Lelaki Melankolik [Real Story]
Aku akui, aku seorang pria yang nakal. Mungkin ada sepuluh tahun di dalam hidupku yang aku habiskan bermain perempuan sebelum akhirnya menikah. Tak terhitung jumlah uang yang aku keluarkan untuk biaya hidup seperti itu. Saat itu memang kondisi keuanganku sangat stabil dan pemasukan yang besar.
Sebenarnya aku baru mengenal wanita ketika aku baru masuk kuliah. Saat itulah aku merasakan yang namanya cinta. Tapi singkat cerita, aku dikhianati oleh wanita itu dan aku kecewa teramat dalam. Terpuruk sangat dalam.
Beberapa tahun kemudian, aku mencoba membuka hati kembali. Kenalan lewat FB dengan seorang wanita cantik dan kucintai. Tapi setelah kami pacaran bertahun, akhirnya terpaksa putus karena orang tua. Masalah status. Klise dan sangat konservatif.
Di sisi lain, ortu terus mendesak untuk menikah. Mereka takut aku bakal menghabiskan uangku ke hal-hal yang tidak berguna atau bahkan berbahaya. Hingga akhirnya aku mengenalkan wanita kedua, juga ditolak oleh orang tua karena pendidikannya yang rendah. Status sosial yang rendah dan tidak ber ayah pula.

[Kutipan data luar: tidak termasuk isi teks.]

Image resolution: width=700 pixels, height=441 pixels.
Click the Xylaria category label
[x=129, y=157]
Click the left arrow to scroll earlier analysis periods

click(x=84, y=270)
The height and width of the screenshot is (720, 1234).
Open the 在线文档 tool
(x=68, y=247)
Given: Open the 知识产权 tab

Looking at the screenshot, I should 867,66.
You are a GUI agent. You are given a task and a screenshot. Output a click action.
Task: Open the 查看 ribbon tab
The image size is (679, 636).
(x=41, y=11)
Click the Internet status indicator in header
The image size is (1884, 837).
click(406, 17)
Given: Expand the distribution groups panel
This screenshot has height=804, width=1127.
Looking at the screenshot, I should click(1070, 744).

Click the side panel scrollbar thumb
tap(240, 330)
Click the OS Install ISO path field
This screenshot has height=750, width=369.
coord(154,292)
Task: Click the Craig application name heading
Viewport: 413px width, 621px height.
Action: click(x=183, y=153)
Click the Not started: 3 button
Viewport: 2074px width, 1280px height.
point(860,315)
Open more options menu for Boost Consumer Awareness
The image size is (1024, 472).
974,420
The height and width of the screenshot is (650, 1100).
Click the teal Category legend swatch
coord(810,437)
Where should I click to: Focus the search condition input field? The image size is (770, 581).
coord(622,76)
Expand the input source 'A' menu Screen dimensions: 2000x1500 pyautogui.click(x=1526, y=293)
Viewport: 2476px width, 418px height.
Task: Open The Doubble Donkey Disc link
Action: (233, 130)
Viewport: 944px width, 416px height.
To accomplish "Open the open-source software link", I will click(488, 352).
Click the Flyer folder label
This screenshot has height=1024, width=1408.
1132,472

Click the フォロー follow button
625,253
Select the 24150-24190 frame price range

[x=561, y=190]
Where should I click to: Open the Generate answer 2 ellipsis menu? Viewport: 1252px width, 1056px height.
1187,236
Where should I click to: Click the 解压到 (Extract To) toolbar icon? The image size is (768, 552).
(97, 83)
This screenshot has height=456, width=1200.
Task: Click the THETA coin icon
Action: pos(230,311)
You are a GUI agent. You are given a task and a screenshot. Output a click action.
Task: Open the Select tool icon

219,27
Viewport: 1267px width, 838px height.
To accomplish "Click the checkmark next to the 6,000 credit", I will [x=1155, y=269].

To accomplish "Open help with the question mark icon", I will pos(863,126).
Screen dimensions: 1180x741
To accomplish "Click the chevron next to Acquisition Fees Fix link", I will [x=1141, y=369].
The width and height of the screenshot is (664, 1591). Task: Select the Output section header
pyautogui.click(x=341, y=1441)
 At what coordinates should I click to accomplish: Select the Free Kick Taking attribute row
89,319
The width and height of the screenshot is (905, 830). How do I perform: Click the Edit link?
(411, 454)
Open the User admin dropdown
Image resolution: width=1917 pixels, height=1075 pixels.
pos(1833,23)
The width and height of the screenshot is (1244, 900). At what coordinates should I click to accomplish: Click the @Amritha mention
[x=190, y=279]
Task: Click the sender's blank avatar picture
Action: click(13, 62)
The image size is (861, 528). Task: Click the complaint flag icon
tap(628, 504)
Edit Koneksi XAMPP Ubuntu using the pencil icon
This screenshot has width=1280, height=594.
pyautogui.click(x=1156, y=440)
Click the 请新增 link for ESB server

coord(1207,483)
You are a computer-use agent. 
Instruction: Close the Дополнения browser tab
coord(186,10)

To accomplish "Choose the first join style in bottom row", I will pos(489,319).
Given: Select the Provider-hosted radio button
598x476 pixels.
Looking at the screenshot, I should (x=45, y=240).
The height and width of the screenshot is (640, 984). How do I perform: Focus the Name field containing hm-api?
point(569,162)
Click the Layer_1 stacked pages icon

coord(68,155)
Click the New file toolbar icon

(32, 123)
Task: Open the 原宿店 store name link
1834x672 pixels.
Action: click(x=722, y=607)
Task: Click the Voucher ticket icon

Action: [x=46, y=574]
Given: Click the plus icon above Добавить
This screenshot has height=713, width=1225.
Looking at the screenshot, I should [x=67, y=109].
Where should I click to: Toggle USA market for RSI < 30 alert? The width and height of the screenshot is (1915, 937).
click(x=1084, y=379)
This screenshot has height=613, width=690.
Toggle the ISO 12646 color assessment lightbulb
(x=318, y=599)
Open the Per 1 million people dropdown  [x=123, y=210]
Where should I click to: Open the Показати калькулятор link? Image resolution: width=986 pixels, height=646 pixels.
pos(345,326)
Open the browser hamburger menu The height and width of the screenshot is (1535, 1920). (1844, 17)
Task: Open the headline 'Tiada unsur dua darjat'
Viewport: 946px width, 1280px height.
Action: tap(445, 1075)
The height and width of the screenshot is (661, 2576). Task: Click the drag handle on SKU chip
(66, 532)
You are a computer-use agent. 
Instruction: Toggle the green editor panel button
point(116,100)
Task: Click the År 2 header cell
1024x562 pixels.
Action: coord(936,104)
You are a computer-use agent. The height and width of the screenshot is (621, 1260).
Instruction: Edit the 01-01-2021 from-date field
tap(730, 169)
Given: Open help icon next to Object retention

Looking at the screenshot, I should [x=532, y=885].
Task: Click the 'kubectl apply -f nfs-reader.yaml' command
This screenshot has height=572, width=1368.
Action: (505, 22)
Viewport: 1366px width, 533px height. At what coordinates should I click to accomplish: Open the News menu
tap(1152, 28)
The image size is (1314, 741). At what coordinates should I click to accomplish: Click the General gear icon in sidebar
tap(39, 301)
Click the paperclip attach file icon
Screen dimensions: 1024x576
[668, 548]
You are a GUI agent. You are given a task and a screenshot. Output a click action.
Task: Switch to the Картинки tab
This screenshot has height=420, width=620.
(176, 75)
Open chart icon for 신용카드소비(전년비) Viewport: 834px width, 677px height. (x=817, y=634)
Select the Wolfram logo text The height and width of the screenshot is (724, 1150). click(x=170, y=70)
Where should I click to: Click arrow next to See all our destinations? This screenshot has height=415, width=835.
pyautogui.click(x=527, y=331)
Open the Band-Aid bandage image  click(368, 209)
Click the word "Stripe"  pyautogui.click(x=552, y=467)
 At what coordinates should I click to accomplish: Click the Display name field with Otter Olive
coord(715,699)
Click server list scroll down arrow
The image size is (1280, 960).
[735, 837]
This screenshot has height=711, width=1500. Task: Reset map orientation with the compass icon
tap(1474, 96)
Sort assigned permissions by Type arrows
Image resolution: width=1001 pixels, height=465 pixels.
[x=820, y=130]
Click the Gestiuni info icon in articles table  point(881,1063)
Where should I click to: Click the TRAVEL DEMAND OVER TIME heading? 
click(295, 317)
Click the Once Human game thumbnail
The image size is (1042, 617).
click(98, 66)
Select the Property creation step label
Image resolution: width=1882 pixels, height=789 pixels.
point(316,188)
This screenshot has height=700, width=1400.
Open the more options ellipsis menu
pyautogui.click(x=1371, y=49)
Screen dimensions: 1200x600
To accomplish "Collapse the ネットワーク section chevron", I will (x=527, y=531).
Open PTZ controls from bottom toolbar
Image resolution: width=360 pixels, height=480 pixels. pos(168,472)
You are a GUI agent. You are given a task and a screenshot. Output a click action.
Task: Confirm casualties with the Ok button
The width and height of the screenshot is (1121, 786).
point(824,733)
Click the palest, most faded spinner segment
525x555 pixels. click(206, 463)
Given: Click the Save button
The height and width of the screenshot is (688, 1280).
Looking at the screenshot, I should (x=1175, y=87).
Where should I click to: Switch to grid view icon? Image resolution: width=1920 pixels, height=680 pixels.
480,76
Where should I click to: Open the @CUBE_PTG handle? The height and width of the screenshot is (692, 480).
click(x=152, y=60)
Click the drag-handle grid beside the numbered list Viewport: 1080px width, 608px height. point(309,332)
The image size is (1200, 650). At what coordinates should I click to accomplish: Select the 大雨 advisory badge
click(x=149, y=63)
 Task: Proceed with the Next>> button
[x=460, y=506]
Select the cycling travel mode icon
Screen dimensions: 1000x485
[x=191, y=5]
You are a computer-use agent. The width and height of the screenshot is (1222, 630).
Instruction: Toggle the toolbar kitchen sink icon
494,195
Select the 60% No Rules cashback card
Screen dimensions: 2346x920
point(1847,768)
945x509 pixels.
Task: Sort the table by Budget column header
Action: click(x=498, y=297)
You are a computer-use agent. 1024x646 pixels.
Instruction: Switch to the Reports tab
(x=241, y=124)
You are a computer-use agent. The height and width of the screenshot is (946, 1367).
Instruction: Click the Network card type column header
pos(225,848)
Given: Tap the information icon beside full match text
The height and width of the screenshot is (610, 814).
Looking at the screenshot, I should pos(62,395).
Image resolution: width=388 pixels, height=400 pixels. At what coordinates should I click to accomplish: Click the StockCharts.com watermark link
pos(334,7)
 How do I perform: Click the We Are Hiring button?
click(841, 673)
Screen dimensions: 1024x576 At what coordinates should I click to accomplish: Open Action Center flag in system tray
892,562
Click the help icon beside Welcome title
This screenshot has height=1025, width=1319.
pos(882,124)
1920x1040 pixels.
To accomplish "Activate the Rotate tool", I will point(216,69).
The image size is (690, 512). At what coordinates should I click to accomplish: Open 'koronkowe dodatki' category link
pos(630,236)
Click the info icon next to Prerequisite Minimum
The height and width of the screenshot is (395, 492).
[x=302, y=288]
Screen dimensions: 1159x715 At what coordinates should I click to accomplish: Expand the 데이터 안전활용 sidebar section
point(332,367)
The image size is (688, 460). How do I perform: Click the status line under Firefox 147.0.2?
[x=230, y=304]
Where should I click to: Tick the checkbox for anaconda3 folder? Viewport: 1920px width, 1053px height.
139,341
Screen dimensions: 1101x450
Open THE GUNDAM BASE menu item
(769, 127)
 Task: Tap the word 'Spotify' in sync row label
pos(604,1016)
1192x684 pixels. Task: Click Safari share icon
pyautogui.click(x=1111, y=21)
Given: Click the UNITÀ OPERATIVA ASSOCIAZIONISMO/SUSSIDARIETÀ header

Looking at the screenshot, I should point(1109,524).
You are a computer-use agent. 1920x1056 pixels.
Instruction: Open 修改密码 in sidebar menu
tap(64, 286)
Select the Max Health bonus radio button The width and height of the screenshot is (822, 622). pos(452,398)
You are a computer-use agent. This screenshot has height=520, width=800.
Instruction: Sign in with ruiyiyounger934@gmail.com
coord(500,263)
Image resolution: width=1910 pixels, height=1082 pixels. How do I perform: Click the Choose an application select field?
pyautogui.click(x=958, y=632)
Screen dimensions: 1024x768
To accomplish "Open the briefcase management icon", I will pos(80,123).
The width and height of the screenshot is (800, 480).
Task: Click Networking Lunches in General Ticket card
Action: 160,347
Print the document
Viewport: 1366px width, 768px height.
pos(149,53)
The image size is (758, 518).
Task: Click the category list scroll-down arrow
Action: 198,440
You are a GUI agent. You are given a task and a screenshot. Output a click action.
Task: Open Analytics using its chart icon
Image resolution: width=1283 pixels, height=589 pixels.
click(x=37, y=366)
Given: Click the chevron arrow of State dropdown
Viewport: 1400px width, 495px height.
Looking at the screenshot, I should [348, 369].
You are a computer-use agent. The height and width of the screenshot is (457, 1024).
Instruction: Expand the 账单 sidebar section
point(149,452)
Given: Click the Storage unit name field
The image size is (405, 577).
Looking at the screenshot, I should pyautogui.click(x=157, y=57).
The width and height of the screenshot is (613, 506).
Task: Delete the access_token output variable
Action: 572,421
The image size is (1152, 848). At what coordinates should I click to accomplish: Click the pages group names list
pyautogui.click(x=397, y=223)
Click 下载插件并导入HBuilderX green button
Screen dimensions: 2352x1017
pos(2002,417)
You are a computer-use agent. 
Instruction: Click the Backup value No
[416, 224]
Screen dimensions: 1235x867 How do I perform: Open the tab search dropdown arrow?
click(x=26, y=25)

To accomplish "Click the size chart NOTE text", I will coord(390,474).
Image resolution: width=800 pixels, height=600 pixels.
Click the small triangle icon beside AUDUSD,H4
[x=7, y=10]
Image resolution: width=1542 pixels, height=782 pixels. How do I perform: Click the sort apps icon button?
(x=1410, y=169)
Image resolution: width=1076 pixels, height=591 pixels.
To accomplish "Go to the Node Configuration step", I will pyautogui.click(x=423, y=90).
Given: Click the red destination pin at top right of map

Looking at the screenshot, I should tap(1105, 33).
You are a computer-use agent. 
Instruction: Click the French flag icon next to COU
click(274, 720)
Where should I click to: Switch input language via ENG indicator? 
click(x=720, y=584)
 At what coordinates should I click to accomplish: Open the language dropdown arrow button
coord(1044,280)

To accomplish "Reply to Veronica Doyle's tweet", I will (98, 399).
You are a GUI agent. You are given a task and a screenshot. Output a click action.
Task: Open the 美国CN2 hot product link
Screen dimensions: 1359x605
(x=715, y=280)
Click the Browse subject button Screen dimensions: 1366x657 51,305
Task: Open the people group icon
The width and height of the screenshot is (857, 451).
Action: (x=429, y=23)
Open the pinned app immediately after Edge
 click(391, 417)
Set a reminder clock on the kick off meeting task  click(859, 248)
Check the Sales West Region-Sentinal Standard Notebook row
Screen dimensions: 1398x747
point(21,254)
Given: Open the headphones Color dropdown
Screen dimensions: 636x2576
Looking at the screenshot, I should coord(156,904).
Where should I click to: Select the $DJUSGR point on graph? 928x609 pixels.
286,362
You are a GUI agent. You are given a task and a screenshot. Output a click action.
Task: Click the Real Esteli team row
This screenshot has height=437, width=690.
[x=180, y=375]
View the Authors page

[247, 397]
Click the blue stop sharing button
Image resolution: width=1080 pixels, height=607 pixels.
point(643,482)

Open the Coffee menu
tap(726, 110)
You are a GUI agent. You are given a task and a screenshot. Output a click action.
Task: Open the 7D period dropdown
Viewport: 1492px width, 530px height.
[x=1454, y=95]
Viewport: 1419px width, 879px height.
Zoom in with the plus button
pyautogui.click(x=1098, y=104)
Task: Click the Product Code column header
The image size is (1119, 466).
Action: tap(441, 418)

Ada beberapa wanita yang memang benar-benar kupacari di kemudian hari. Ada yang memang hanya untuk have fun bareng. Dan tak sedikit yang ku bayar untuk memuaskan kehendakku. Percaya atau tidak, aku jadi hyper, tapi bukan maniak.
Dalam setiap menjalin hubungan, yang kutanya dalam benakku bukanlah apa aku mencintainya. Yang kutanya adalah, apa orang tua akan menerimanya. Sungguh aku tidak berani melawan orang tua. Karena aku paham kalau dalam agama, restu tuhan itu restu orang tua. Di sini pergelutan yang paling sering kualami. Aku tidak pernah bisa memutuskan apapun, meski sebenarnya aku punya kuasa.
Akhirnya pada suatu hari aku dikenalkan dengan seorang anak saudara kami. Belum pernah ketemu. Dan dia sama sekali bukan tipeku. Bahkan untuk pacaran saja aku ogah dengan wanita seperti dia. Aku lelaki melankolik. Suka wanita yang ayu, berambut panjang, kulit kuning langsat, penurut dan bersuara lembut.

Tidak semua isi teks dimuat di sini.